It’s no surprise that progressive groups like Black Lives Matter want to shut down free speech on college campuses—but they shouldn’t be getting help from school officials to do it.
In at least one recent case, they did. This week, the president of Texas Southern University intervened to shut down a Federalist Society event featuring Republican state Rep. Briscoe Cain at the TSU law school. Dozens of Black Lives Matter protesters crashed the event, shouting, “When a racist comes to town, shut it down!” and other slogans meant to smear Cain, a member of the conservative Texas House Freedom Caucus. The protesters were eventually cleared from the room, but no sooner had they left than TSU President Austin Lane arrived on the scene, invited the protesters back in, and had Cain escorted from campus by police under the pretext that it was for his own safety.
The school’s official (and unconvincing) excuse was that the event was unsanctioned because the Federalist Society isn’t an registered student organization and “proper scheduling procedures were not followed.” Yet James Douglas, the interim dean of the Thurgood Marshall School of Law at TSU, told The Dallas Morning News that the law school’s branch of the Federalist Society, which had invited Cain to speak, went through all the proper procedures. “We have a process here in the law school, and they went through our process,” Douglas said. “The speaker had a First Amendment right to be heard by the students that invited him.”
What’s more, emails published by The Blaze show that university officials were in touch with the president of the TSU chapter of the Federalist Society, Daniel Caldwell, and that the group is indeed listed as a registered student organization. Cain released a statement saying, “The explanation given by the university is blatantly inconsistent with the administration’s approval of the event for months. Black Lives Matter was not protesting the paperwork not being filed properly, they wanted to silence speech they disagreed with, and the University allowed it.”

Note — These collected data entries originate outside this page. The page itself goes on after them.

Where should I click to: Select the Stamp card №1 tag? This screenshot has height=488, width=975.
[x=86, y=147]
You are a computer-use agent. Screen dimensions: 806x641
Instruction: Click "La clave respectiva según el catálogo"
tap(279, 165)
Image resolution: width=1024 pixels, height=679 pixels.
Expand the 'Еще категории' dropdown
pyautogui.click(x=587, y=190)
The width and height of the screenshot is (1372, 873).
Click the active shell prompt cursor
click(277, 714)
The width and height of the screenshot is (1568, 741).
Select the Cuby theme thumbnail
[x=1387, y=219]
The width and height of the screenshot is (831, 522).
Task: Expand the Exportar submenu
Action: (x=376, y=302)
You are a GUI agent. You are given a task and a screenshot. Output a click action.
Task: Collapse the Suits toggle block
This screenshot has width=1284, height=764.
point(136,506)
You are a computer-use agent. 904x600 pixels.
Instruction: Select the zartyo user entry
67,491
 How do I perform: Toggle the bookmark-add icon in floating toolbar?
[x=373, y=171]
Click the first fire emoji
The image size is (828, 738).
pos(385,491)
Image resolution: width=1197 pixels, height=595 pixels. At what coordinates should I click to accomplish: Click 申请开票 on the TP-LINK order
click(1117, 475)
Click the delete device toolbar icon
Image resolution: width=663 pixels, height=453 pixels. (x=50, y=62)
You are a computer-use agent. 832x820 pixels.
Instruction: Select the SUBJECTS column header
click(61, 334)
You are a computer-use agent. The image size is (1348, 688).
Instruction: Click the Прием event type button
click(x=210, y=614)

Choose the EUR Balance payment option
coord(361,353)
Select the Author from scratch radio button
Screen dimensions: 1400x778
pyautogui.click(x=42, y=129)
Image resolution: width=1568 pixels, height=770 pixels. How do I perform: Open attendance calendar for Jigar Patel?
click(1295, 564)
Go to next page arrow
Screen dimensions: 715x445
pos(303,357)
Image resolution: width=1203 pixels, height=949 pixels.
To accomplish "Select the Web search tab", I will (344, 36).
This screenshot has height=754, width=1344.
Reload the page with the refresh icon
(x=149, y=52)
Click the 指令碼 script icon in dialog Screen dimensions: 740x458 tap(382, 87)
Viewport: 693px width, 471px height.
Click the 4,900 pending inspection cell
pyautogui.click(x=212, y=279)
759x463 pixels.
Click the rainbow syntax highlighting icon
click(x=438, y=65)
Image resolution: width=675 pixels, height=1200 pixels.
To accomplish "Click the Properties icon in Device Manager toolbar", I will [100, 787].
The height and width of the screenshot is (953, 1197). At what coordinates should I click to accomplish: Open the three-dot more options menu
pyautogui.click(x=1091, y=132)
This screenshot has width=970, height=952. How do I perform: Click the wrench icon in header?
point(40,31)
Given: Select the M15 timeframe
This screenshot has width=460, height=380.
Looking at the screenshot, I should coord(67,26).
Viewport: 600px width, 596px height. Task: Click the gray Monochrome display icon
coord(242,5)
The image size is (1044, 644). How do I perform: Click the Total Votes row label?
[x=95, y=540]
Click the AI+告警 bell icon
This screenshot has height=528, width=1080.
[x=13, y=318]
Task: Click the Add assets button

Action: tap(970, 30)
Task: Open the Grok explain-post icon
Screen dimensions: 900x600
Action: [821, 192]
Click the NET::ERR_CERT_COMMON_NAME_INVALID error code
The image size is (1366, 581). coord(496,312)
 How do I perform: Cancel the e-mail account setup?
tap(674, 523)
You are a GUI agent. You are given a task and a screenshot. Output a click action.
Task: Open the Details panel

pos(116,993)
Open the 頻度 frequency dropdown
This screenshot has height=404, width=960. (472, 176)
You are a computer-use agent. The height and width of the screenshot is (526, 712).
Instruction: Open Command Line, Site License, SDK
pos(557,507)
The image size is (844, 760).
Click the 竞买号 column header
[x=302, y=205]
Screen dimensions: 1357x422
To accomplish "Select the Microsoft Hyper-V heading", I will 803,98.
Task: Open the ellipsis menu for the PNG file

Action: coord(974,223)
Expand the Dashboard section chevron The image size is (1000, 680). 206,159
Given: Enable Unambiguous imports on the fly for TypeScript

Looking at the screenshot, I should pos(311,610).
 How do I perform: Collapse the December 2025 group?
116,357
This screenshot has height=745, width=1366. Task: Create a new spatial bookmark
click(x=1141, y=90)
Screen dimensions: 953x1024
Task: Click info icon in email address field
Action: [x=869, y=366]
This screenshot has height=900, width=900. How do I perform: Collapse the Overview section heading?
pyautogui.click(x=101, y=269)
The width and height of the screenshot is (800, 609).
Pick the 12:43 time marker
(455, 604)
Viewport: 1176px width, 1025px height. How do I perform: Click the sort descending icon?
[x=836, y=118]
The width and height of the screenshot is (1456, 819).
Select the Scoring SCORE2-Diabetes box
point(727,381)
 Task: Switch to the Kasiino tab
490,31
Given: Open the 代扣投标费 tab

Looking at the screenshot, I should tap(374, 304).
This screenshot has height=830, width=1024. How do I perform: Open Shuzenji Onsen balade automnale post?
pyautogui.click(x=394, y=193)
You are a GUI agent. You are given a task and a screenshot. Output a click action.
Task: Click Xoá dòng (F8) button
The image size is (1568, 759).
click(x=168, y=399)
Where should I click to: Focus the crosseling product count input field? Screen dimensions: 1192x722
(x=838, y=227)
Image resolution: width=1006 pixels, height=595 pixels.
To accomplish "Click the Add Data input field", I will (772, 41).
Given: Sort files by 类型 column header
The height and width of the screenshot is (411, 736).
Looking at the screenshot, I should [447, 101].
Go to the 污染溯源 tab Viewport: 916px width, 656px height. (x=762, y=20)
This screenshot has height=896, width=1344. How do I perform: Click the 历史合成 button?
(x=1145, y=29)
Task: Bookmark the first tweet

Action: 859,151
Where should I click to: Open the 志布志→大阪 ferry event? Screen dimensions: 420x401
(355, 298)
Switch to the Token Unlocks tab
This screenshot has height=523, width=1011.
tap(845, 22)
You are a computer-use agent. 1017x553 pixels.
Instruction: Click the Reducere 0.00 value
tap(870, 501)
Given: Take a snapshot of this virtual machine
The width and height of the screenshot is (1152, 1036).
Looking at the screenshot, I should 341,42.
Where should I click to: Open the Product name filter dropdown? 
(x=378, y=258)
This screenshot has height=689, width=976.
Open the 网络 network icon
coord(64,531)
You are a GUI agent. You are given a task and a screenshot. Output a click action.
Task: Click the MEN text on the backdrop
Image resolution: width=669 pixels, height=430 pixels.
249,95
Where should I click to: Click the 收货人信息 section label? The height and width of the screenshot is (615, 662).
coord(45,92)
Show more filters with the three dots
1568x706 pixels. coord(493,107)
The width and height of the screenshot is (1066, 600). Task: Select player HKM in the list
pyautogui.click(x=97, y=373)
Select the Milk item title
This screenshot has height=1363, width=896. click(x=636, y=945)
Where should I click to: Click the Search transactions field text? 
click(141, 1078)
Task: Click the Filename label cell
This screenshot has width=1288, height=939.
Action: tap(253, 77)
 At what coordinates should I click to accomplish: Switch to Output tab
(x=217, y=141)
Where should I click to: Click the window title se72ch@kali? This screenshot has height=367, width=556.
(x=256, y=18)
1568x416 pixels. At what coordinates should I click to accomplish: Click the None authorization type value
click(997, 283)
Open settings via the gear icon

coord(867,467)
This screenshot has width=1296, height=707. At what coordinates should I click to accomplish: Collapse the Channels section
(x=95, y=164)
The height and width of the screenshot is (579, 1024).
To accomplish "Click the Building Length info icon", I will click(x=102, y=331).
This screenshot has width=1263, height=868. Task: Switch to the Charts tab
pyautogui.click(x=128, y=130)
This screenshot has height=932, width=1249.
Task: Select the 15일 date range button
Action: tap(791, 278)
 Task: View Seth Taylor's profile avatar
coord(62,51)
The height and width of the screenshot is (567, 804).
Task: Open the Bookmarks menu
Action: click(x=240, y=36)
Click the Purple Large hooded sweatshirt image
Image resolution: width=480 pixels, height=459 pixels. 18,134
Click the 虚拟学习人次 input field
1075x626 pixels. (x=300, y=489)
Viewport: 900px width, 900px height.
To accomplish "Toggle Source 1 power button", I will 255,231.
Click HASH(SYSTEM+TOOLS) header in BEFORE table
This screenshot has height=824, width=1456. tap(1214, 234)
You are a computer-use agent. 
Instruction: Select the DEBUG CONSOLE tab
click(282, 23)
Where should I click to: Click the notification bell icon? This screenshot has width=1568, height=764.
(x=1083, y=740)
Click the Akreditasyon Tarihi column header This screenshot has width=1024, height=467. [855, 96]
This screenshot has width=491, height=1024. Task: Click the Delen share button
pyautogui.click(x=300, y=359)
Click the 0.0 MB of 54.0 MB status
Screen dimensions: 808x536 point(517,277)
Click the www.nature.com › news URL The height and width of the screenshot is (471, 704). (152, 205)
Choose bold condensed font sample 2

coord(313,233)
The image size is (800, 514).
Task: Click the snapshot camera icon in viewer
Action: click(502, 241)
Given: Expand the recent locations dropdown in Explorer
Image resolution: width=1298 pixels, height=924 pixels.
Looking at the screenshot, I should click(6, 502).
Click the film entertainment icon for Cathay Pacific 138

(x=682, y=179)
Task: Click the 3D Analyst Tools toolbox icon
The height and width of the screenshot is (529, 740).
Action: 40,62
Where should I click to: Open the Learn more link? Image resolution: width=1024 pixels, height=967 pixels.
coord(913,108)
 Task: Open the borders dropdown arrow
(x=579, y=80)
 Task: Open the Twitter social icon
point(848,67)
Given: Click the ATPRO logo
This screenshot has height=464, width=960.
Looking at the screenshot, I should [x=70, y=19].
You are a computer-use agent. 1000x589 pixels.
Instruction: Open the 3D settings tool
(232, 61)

This isn’t the first time students affiliated with Black Lives Matter have silenced free speech on college campuses. Last week, a group of protesters crashed an event at the College of William and Mary in Virginia, rushing the stage and preventing the invited speaker from continuing. The irony is that the invited speaker was a representative from the American Civil Liberties Union who intended to speak on the subject, “Students and the First Amendment.”
The difference is, at TSU the university president was colluding with Black Lives Matter to silence free speech and forcibly shut down a duly sanctioned event. Nor is it the first time that TSU has caved to the heckler’s veto. Back in May, the school canceled a commencement speech by U.S. Sen. John Cornyn amid outrage over the Republican senator’s support for the Trump administration.
Not that the suppression of free speech by university officials should come as a surprise. The entire anti-free speech movement on college campuses was inculcated and encouraged by left-wing university professors and administrators who hate the idea of the First Amendment and have worked to ensure that dissenting—which is to say, conservative—opinions are excluded or silenced on campus.
This time, the veil slipped, and TSU’s president was caught on camera openly inviting Black Lives Matter to shout down an invited guest speaker. Maybe now that it’s out in the open, we can drop the pretense that college administrators like TSU’s Lane are in any way interested in the free exchange of ideas on their campuses, or in maintaining even the appearance of intellectual diversity—the only kind that should really matter on a college campus.
They prefer instead for their schools to become hermetically sealed bastions of progressive politics. No wonder they don’t want conservatives to speak. Without the distraction of debating actual ideas, they can get down to what they consider to be their real job: indoctrinating students and teaching them above all how to be political activists.